Thanks to these advancements in the digital infrastructure sector, workers can work from home utilising cloud computing, video conferencing, and other tools to keep in touch with their colleagues and maintain productivity.
The next step a business must take after conducting impact analysis is to assess the risk that a particular crisis poses to the organisation. It’s important to identify threats and determine the implications for particular processes. For example, how will a geopolitical conflict impact a company’s personnel, supply chain, sales channels, and capital? In case of major natural disasters, does the company have access to backup servers and other related technologies to allow core business operations to continue?

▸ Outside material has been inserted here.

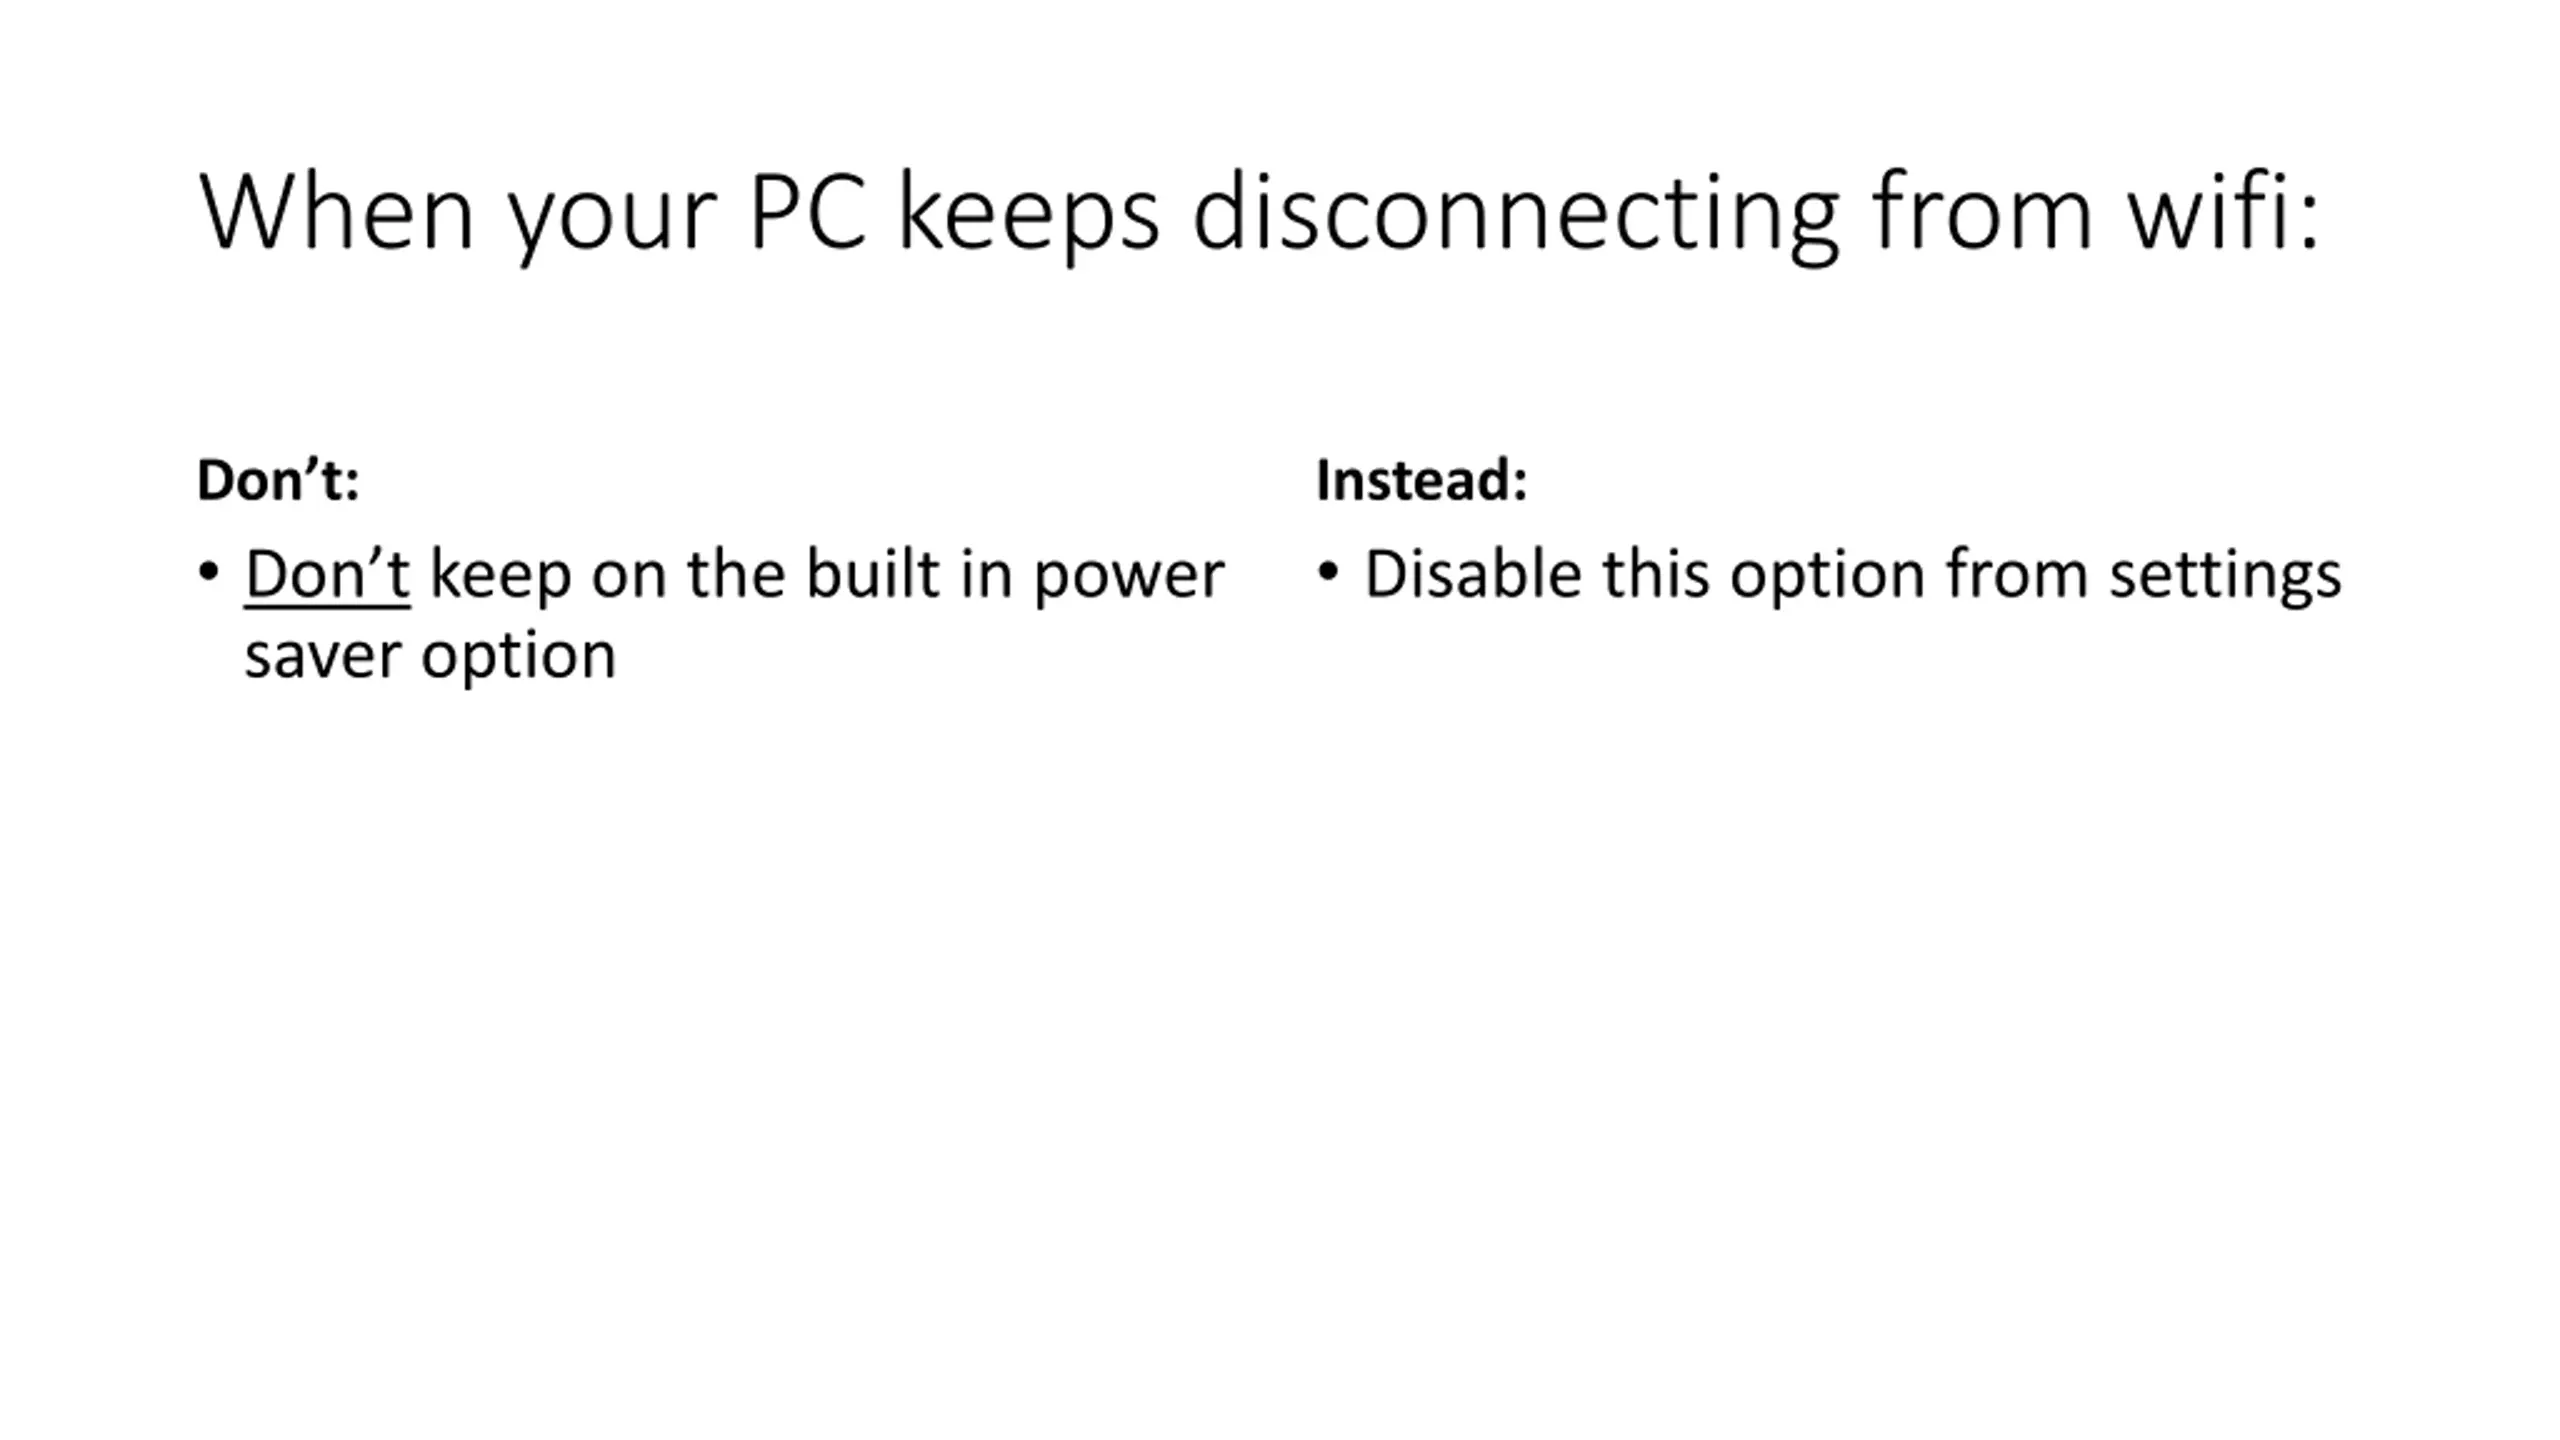Screen dimensions: 2560x1440
Task: Click the word "Disable" in the right column
Action: click(x=1474, y=574)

Geopolitical intelligence can provide crucial insights to anticipate these risks and develop strategies to mitigate their effects on the business.
Every company is different, which means that each business must develop its own specific risk management and mitigation strategies according to its own needs. Good starting points include the following:
In an economically volatile environment, decisions must be made quickly and efficiently. That’s why it’s ideal for companies to form business continuity management teams before further disasters unfold. Core leaders in this team must be trained to manage teams amidst a crisis. Moreover, they have to be fully knowledgeable and fully prepared to prioritise critical business functions.
In general, the team should include the following:
The team may also include an administrative assistant who supports the team and makes sure resources are available and ready for use. In addition, different leaders from critical departments should also be represented in the team’s business continuity plans. In fact, leaders from each department should undergo business continuity training and learn drills for more effective implementation when a crisis occurs.
To ensure that any company is prepared for a disaster, their strategies for business continuity must be tested and adjusted to fit specific threats. The different teams and departments should be agile and flexible enough to respond to the changing conditions of their environment.
As with most business processes, regular evaluation and updates are needed for the best chances of success. Businesses need to incorporate innovative technologies to ensure that they are ahead not only of the competition, but of future disasters at all times. After all, business continuity is about staying competitive even in the direst situations. An organisation that is adequately prepared for the worst can gain the market advantage, particularly after the crisis is over.
While economic volatility looms ahead, businesses can’t afford to be unprepared. They need to prioritise business continuity strategies to cope with global catastrophes and unexpected crises. That is the only way to gain a chance at sustained recovery—and sustained success in their respective industries—when the economic situation stabilises.